__GIVEN EXERCISE__
Reproduce the stretch of the listing from the line containing "Wishlist (1309, 20)" through the end of the listing, swapping "Pendant" for "Necklace" and leaving everything else unchanged.

** begin **

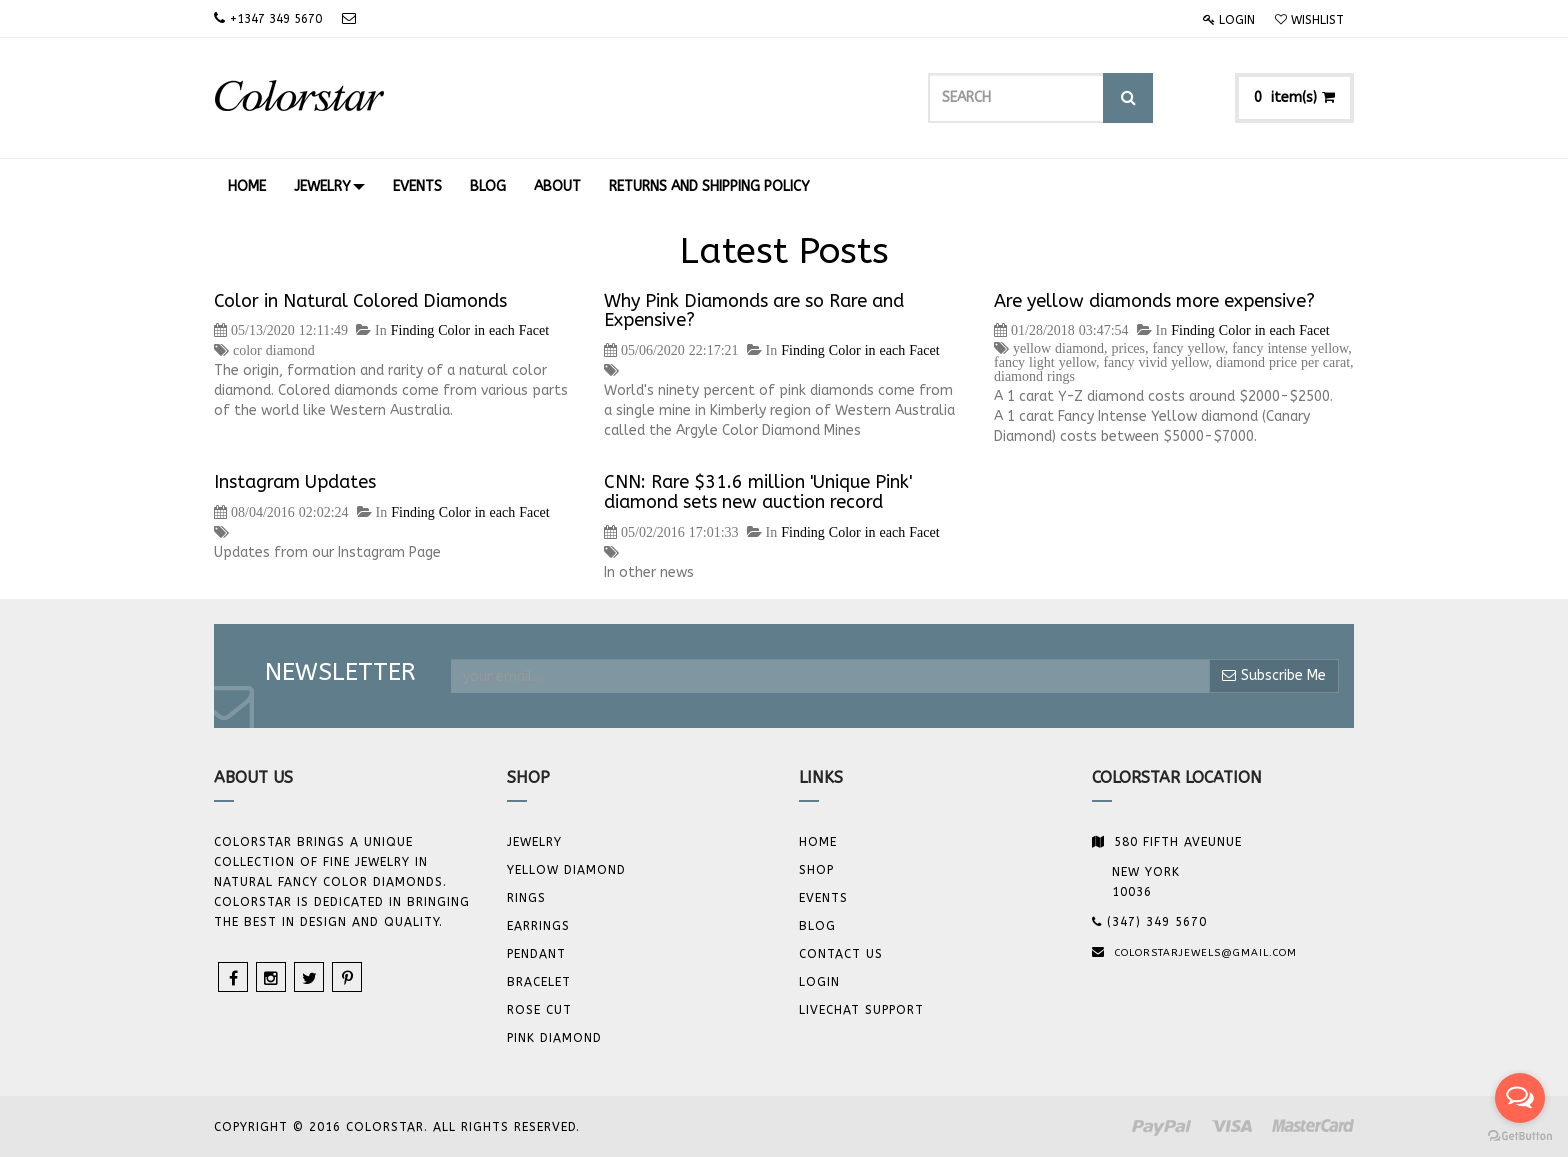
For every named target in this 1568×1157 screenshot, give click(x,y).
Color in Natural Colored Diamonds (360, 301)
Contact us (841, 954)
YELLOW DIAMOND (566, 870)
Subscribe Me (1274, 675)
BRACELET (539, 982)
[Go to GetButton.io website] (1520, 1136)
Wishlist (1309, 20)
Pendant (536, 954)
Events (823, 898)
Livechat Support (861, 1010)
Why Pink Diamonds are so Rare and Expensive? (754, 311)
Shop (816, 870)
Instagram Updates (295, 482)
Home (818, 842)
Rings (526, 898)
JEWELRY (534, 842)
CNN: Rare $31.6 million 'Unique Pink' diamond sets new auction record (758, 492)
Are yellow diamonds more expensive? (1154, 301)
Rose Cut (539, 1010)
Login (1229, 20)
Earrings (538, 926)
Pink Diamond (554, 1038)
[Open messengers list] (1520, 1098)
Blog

** end **

__EXERCISE SOLUTION__
Wishlist (1309, 20)
Necklace (536, 954)
Events (823, 898)
Livechat Support (861, 1010)
Why Pink Diamonds are so Rare and Expensive? (754, 311)
Shop (816, 870)
Instagram Updates (295, 482)
Home (818, 842)
Rings (526, 898)
JEWELRY (534, 842)
CNN: Rare $31.6 million 'Unique Pink' diamond sets new auction record (758, 492)
Are yellow diamonds more expensive? (1154, 301)
Rose Cut (539, 1010)
Login (1229, 20)
Earrings (538, 926)
Pink Diamond (554, 1038)
[Open messengers list] (1520, 1098)
Blog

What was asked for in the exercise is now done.